Jared - how would you like to attack this problem? Can we ask QA to bisect builds with the test case and get back to us with what build in FF14 fixed the issue?
Assignee: nobody → jaws
(In reply to Alex Keybl [:akeybl] from comment #34) > Jared - how would you like to attack this problem? Can we ask QA to bisect > builds with the test case and get back to us with what build in FF14 fixed > the issue? Yeah, that sounds like a good plan to me. Should this be reassigned to somebody in QA?
(In reply to Jared Wein [:jaws] from comment #38) > Yeah, that sounds like a good plan to me. Should this be reassigned to > somebody in QA? I've added the qawanted and regressionwindow-wanted keywords (although we're really looking for a fix window on FF14). QA regularly triages through the tracked/qawanted bugs.
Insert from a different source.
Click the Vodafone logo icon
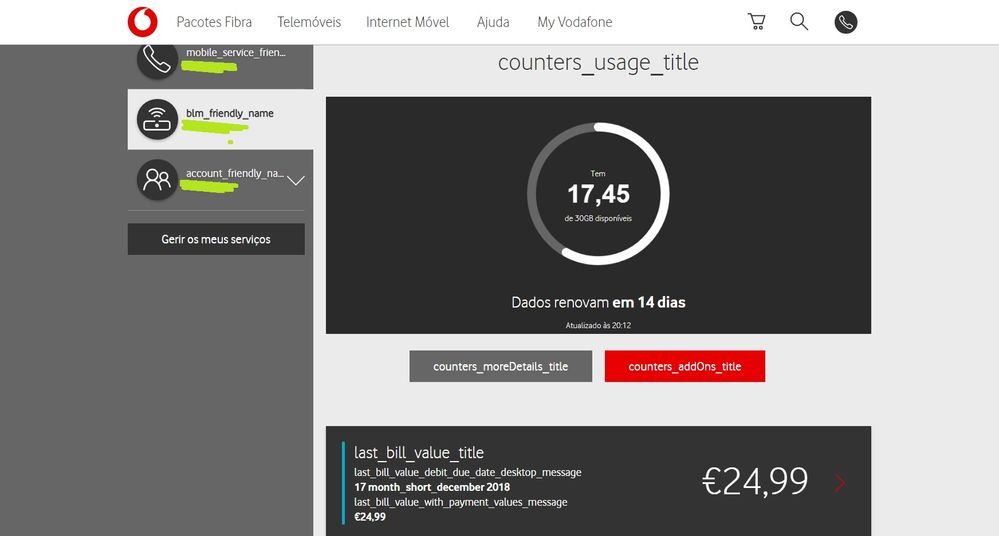This screenshot has height=536, width=999. 142,22
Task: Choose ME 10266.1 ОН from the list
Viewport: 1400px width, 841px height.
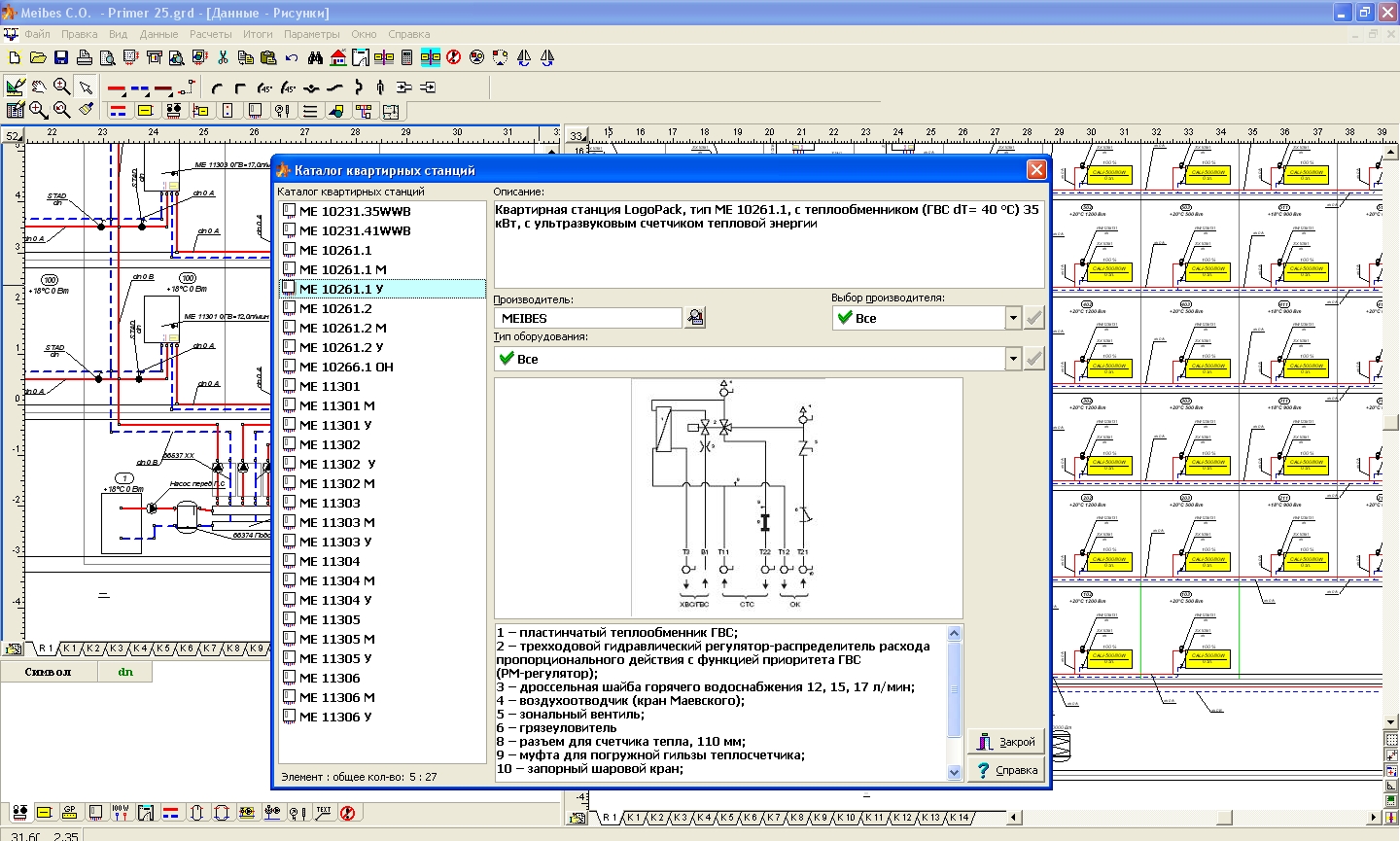Action: [x=346, y=367]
(In reply to Jared Wein [:jaws] from comment #38) > Yeah, that sounds like a good plan to me. Should this be reassigned to > somebody in QA? Would it be possible to provide QA with the associated testcase in a fashion that can be run as part of a bisection?
(In reply to Alex Keybl [:akeybl] from comment #43) > (In reply to Jared Wein [:jaws] from comment #38) > > Yeah, that sounds like a good plan to me. Should this be reassigned to > > somebody in QA? > > Would it be possible to provide QA with the associated testcase in a fashion > that can be run as part of a bisection? Yes, use Linux64 opt builds and run: TEST_PATH=toolkit/components/aboutmemory/tests/test_memoryReporters.xul make -C obj-dir mochitest-plain If test passes, then it is a GOOD revision. If the test crashes, then it is a BAD revision.
(In reply to Jared Wein [:jaws] from comment #46) > Yes, use Linux64 opt builds and run: > TEST_PATH=toolkit/components/aboutmemory/tests/test_memoryReporters.xul make > -C obj-dir mochitest-plain I'm not sure where I can get Linux64 opt builds from, in particular for the beta branch.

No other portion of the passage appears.